[EXERCISE SET]
(1) Please copy from the passage on Pitt and Napoleon the words starting with "While Nelson still" and going on through "at the heart.".
(2) In the passage on Pitt and Napoleon, who replaced Pitt as Prime Minister in 1801?

[PASSAGE TO READ]
>>>

While Nelson still lived and conquered, there came a check to the troubled supremacy of Pitt. In 1801—when the memories of the battle of the Nile and the defence of Acre were still fresh in men's thoughts, and Napoleon had been for a year First Consul—Pitt, baffled by circumstances, surrendered to mediocrity and Addington was Prime Minister in his place. For three disastrous years Addington was permitted to prove his incompetency, till in 1804 Pitt, as the only possible man, came back to power to face a Napoleon more menacing than ever, a Napoleon now, in that same year, crowned and triumphant as {338} Emperor of the French. England was Mistress of the Seas, but Napoleon was Master of Europe. Pitt's health was fading swiftly; he watched with despair the progress of his enemy. Ulm came, and Austerlitz, and Austerlitz struck Pitt at the heart.

<<<

[RECORDED DATA]
>>>

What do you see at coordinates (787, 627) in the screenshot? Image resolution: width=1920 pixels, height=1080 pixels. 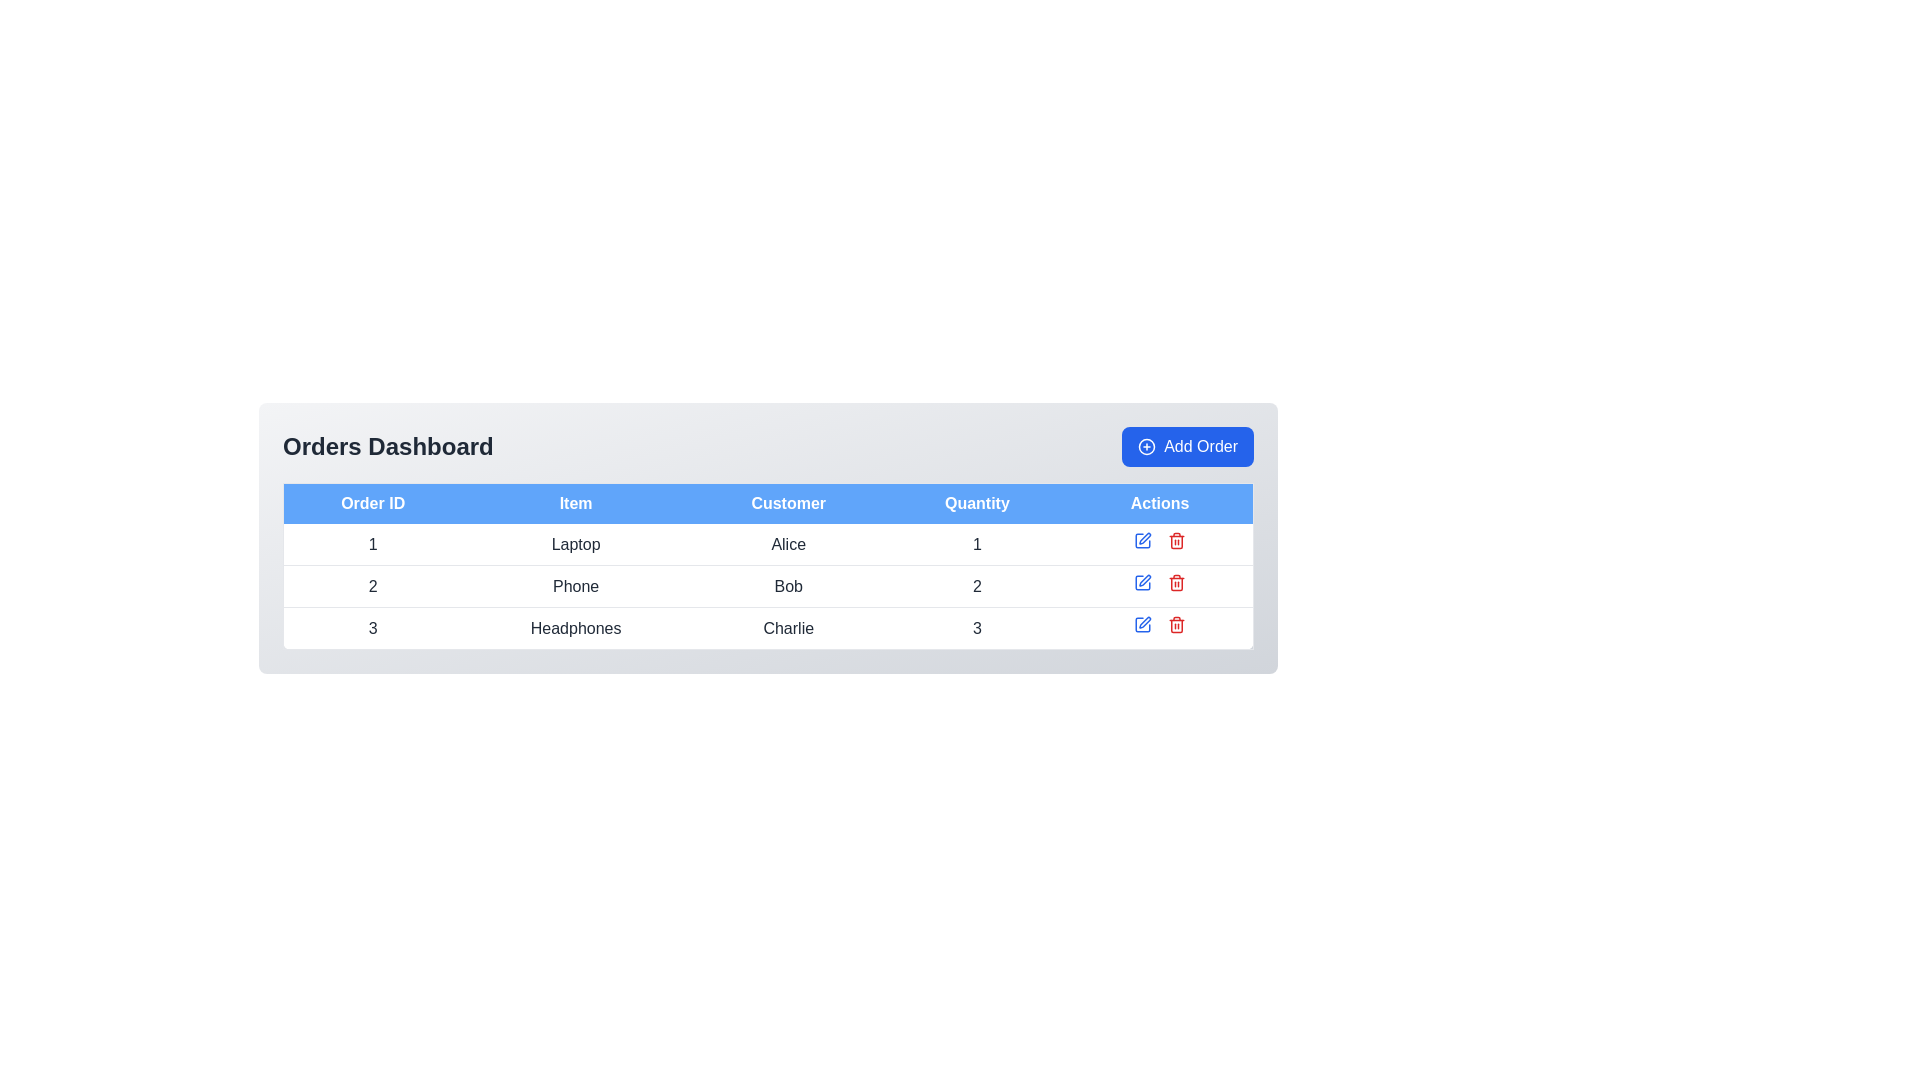 I see `text content of the 'Charlie' text element located in the third row of the table under the 'Customer' column` at bounding box center [787, 627].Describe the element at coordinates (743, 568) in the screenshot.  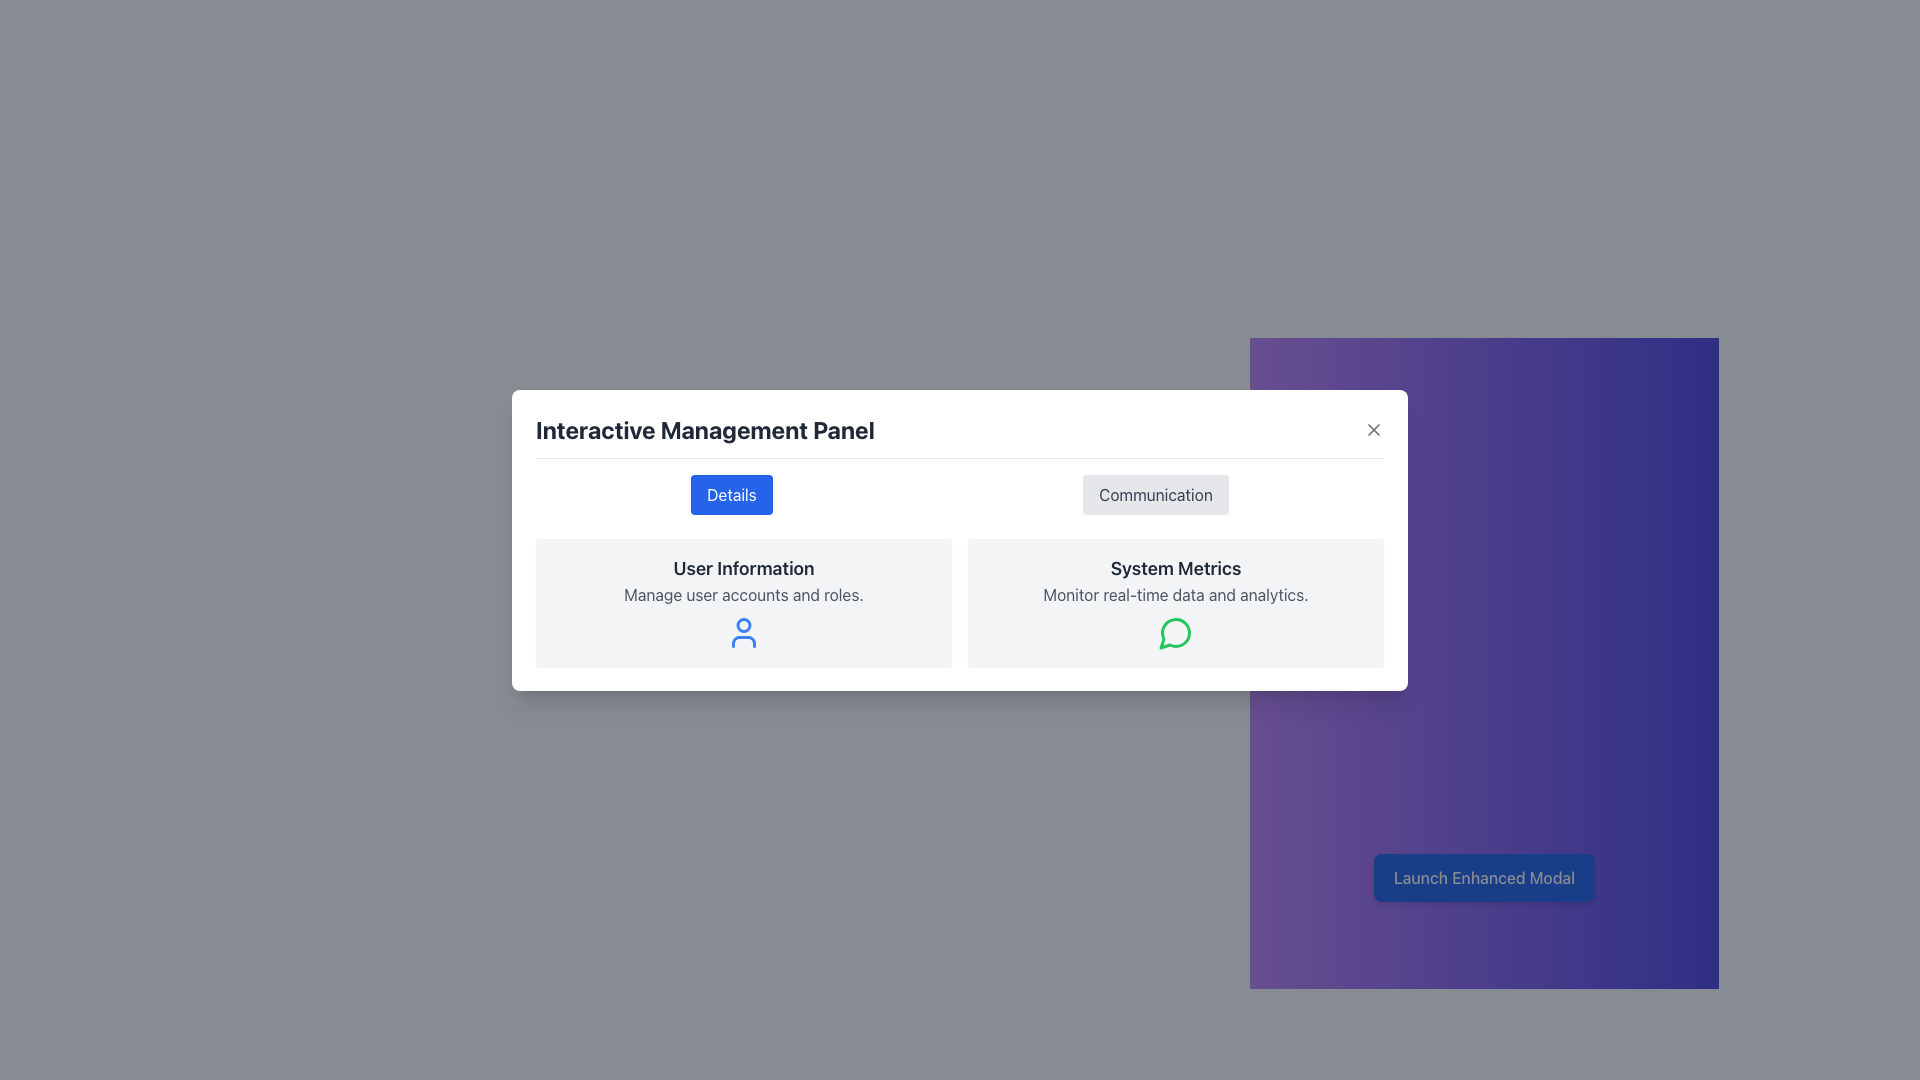
I see `the 'User Information' text label, which is displayed in bold and large font size, styled with a dark gray color, and located in the center-left section of a modal, directly below the blue 'Details' button` at that location.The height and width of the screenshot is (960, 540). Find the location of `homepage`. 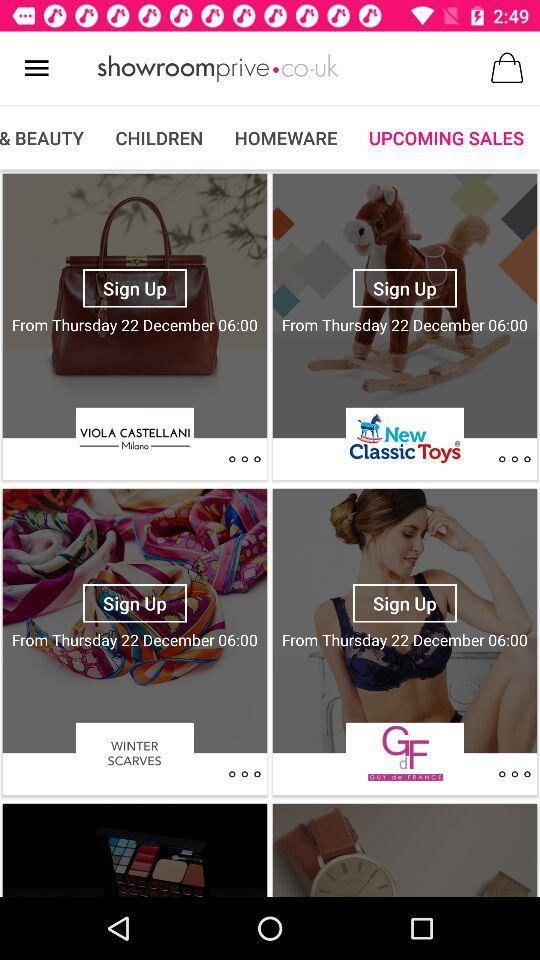

homepage is located at coordinates (217, 68).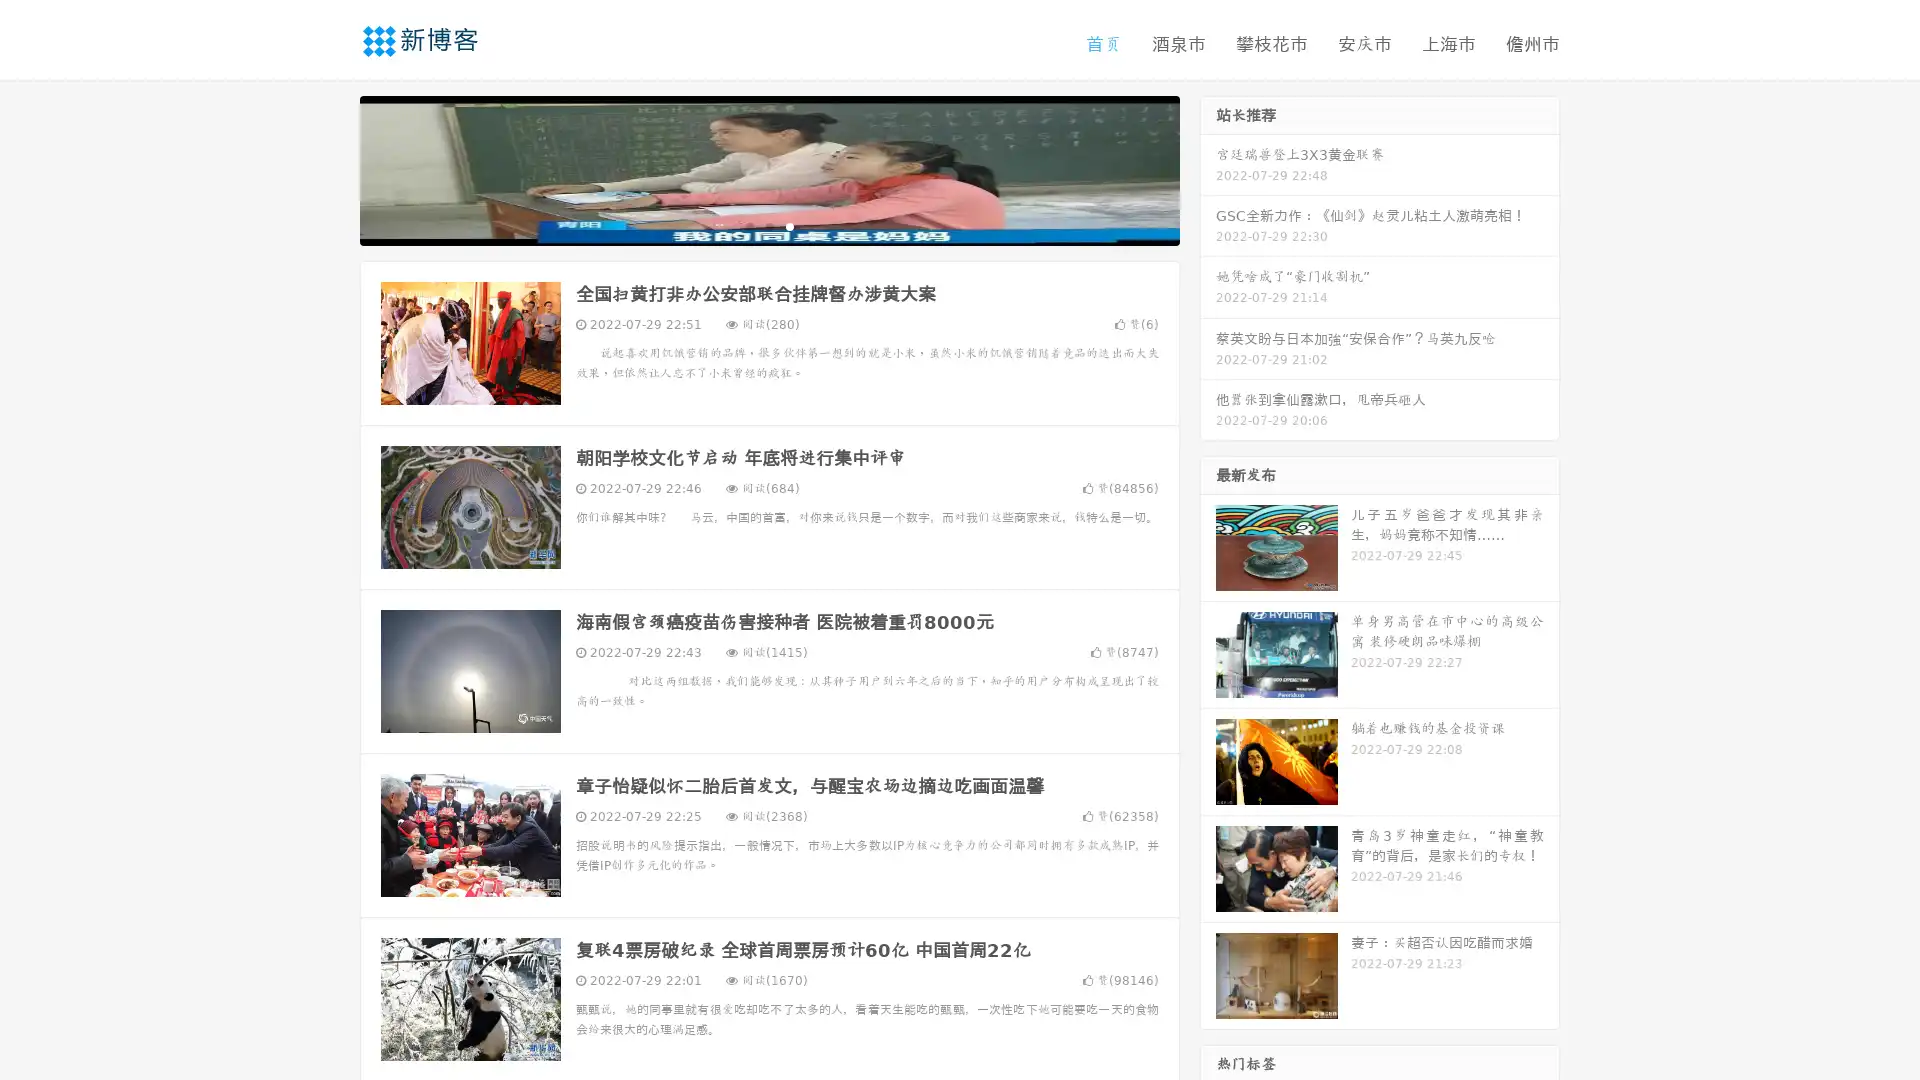 This screenshot has width=1920, height=1080. Describe the element at coordinates (789, 225) in the screenshot. I see `Go to slide 3` at that location.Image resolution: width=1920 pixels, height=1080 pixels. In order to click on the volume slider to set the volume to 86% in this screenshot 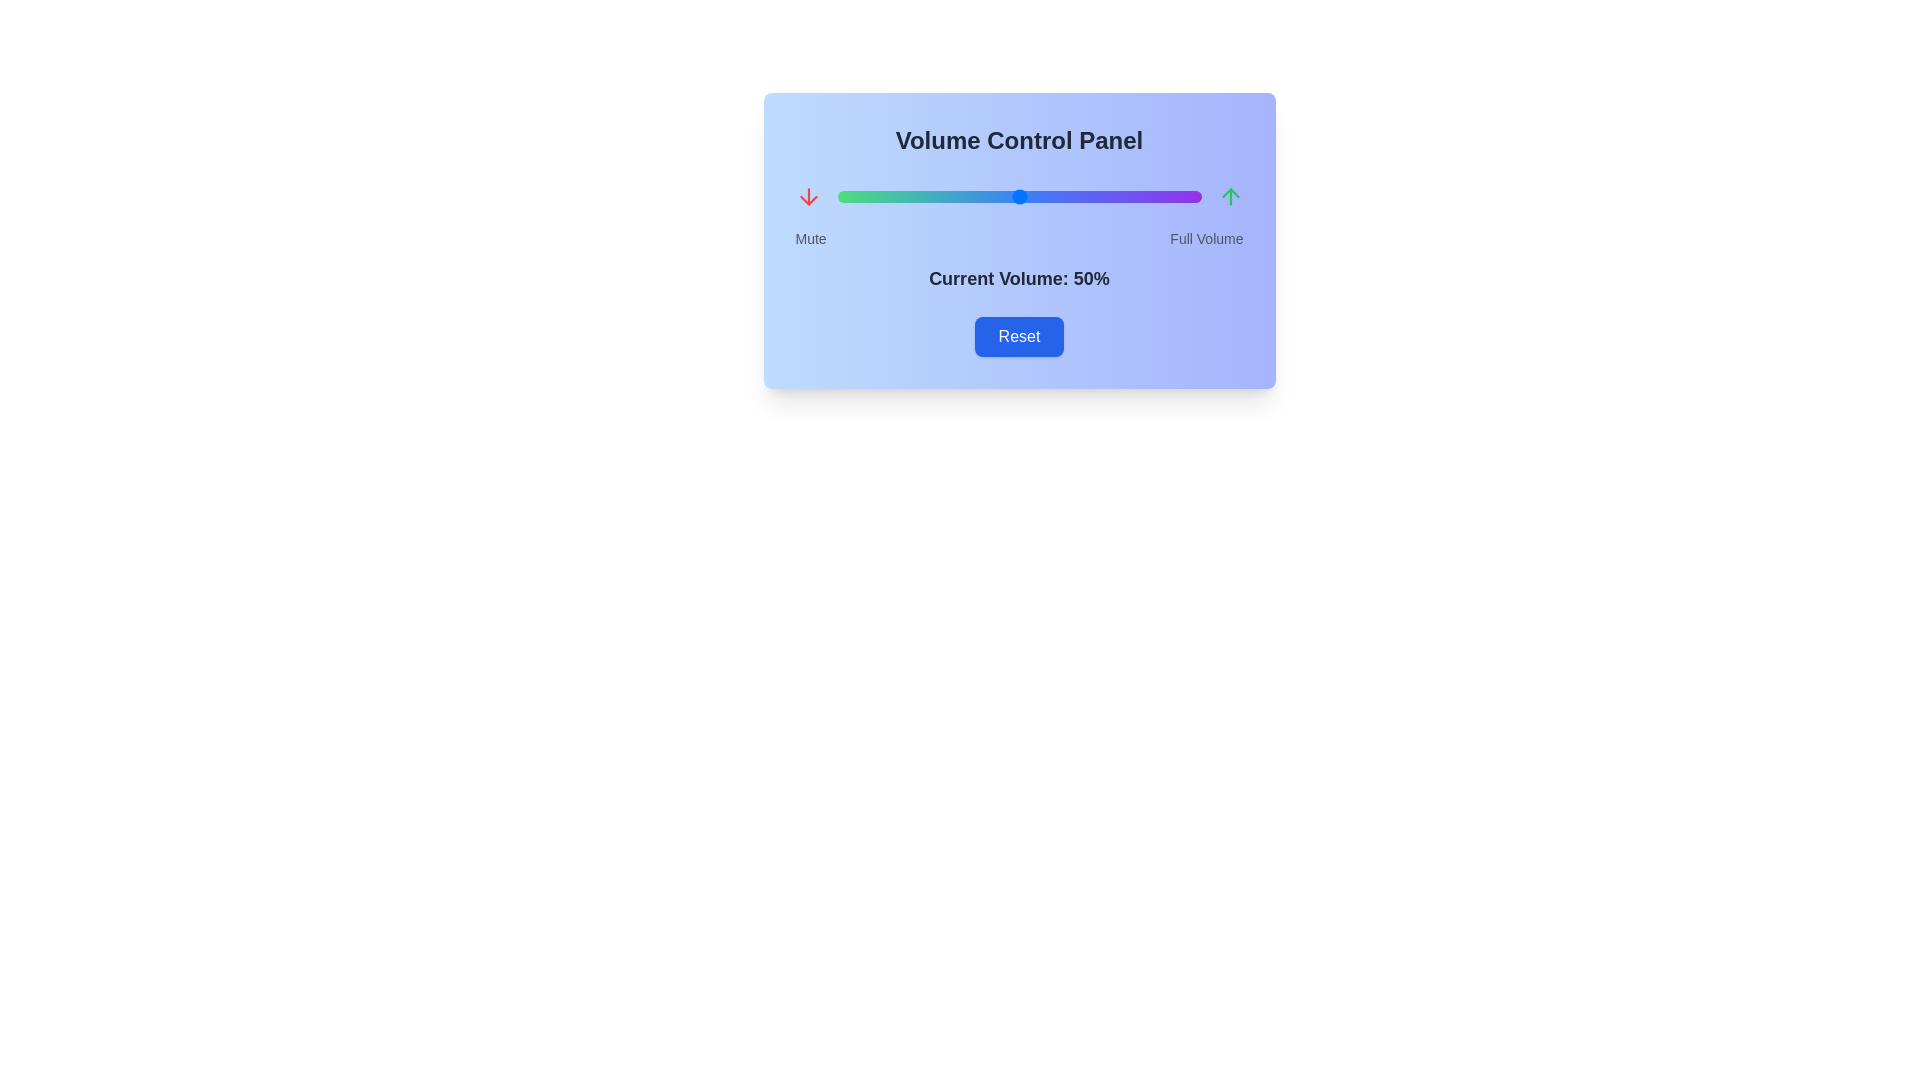, I will do `click(1150, 196)`.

<<<

[ANSWER LIST]
(1)
While Nelson still lived and conquered, there came a check to the troubled supremacy of Pitt. In 1801—when the memories of the battle of the Nile and the defence of Acre were still fresh in men's thoughts, and Napoleon had been for a year First Consul—Pitt, baffled by circumstances, surrendered to mediocrity and Addington was Prime Minister in his place. For three disastrous years Addington was permitted to prove his incompetency, till in 1804 Pitt, as the only possible man, came back to power to face a Napoleon more menacing than ever, a Napoleon now, in that same year, crowned and triumphant as {338} Emperor of the French. England was Mistress of the Seas, but Napoleon was Master of Europe. Pitt's health was fading swiftly; he watched with despair the progress of his enemy. Ulm came, and Austerlitz, and Austerlitz struck Pitt at the heart.

(2) Addington